Network address translation

Network Address Translation (NAT) is a process for modifying the source or destination addresses in the headers of an IP packet while the packet is in transit. In general, the sender and receiver applications are not aware that the IP packets are being manipulated.

NAT is often implemented by routers, and so we will refer to the host performing NAT as a NAT router. However, in OpenStack deployments it is typically Linux servers that implement the NAT functionality, not hardware routers. These servers use the iptables software package to implement the NAT functionality.
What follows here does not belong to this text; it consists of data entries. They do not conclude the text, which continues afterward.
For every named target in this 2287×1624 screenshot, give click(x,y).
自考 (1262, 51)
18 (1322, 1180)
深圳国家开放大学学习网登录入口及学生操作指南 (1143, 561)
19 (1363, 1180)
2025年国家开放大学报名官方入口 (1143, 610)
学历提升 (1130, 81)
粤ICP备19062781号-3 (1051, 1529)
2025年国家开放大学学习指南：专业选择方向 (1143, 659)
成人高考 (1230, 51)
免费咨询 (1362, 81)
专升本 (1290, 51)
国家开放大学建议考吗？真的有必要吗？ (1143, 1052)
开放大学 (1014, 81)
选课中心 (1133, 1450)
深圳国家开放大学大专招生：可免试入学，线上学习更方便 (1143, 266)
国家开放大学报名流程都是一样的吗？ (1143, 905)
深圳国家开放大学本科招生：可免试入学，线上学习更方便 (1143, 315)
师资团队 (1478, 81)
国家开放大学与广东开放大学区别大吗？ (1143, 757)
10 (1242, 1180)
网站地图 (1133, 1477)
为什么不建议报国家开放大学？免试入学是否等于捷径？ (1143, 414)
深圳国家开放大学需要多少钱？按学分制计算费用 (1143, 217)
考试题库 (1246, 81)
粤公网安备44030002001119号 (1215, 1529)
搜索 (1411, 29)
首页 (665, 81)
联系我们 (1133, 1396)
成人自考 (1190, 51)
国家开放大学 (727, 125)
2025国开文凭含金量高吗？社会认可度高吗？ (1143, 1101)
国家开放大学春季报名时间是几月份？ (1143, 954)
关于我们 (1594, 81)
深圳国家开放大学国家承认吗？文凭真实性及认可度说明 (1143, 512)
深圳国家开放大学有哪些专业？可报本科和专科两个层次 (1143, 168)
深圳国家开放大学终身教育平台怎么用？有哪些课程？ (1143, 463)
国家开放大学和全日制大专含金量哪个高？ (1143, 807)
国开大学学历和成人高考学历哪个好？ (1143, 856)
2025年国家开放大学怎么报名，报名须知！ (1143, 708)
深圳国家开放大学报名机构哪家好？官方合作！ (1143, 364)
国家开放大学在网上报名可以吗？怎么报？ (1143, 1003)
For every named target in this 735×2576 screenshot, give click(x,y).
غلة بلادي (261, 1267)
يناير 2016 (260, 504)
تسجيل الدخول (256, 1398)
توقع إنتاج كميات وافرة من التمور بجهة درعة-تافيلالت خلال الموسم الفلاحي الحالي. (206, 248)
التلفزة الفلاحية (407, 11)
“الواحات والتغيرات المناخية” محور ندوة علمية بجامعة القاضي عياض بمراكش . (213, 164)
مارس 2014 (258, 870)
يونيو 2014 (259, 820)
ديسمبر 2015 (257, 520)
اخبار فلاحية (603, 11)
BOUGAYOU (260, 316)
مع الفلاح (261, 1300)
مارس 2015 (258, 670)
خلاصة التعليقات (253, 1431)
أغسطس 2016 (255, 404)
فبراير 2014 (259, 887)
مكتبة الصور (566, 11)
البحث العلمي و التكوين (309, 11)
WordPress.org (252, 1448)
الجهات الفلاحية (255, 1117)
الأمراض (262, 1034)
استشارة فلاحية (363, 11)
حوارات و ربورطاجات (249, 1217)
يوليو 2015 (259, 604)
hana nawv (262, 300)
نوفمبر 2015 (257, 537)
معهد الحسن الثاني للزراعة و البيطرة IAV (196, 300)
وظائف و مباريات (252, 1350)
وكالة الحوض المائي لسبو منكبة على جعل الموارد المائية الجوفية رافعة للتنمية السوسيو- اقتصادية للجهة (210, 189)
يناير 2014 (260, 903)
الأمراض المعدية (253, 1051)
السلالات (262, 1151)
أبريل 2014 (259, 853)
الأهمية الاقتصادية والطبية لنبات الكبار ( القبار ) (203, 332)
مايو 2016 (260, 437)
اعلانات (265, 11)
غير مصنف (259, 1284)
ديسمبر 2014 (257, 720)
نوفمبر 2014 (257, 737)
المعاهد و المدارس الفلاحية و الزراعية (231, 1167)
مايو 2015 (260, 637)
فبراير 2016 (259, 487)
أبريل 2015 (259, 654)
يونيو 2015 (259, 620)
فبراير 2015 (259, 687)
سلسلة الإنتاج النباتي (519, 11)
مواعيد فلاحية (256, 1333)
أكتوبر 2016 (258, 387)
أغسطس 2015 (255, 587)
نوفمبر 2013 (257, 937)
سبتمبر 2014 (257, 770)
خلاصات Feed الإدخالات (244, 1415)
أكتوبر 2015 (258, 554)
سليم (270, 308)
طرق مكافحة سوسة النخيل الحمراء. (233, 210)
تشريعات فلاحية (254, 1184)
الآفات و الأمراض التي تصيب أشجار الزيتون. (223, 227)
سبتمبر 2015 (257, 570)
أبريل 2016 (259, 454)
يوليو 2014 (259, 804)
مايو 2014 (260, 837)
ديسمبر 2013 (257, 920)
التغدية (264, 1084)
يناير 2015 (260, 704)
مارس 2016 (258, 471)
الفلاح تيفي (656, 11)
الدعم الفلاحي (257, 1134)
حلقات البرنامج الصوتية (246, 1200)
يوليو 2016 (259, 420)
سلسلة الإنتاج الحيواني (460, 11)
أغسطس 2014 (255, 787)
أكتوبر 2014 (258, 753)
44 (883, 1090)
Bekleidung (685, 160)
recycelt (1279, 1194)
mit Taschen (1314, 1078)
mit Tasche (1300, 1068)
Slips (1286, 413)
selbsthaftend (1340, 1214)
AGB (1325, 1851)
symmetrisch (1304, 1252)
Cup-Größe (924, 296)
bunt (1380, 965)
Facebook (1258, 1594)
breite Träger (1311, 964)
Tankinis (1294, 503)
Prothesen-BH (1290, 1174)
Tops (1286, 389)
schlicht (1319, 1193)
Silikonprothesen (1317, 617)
There are multiple variations of NAT, and here we describe three kinds commonly found in OpenStack deployments.

SNAT

In Source Network Address Translation (SNAT), the NAT router modifies the IP address of the sender in IP packets. SNAT is commonly used to enable hosts with private addresses to communicate with servers on the public Internet.

RFC 1918 reserves the following three subnets as private addresses:

  • 10.0.0.0/8

  • 172.16.0.0/12

  • 192.168.0.0/16

These IP addresses are not publicly routable, meaning that a host on the public Internet can not send an IP packet to any of these addresses. Private IP addresses are widely used in both residential and corporate environments.

Often, an application running on a host with a private IP address will need to connect to a server on the public Internet. An example is a user who wants to access a public website such as www.openstack.org. If the IP packets reach the web server at www.openstack.org with a private IP address as the source, then the web server cannot send packets back to the sender.

SNAT solves this problem by modifying the source IP address to an IP address that is routable on the public Internet. There are different variations of SNAT; in the form that OpenStack deployments use, a NAT router on the path between the sender and receiver replaces the packet’s source IP address with the router’s public IP address. The router also modifies the source TCP or UDP port to another value, and the router maintains a record of the sender’s true IP address and port, as well as the modified IP address and port.

When the router receives a packet with the matching IP address and port, it translates these back to the private IP address and port, and forwards the packet along.

Because the NAT router modifies ports as well as IP addresses, this form of SNAT is sometimes referred to as Port Address Translation (PAT). It is also sometimes referred to as NAT overload.

OpenStack uses SNAT to enable applications running inside of instances to connect out to the public Internet.

DNAT

In Destination Network Address Translation (DNAT), the NAT router modifies the IP address of the destination in IP packet headers.

OpenStack uses DNAT to route packets from instances to the OpenStack metadata service. Applications running inside of instances access the OpenStack metadata service by making HTTP GET requests to a web server with IP address 169.254.169.254. In an OpenStack deployment, there is no host with this IP address. Instead, OpenStack uses DNAT to change the destination IP of these packets so they reach the network interface that a metadata service is listening on.

One-to-one NAT

In one-to-one NAT, the NAT router maintains a one-to-one mapping between private IP addresses and public IP addresses. OpenStack uses one-to-one NAT to implement floating IP addresses.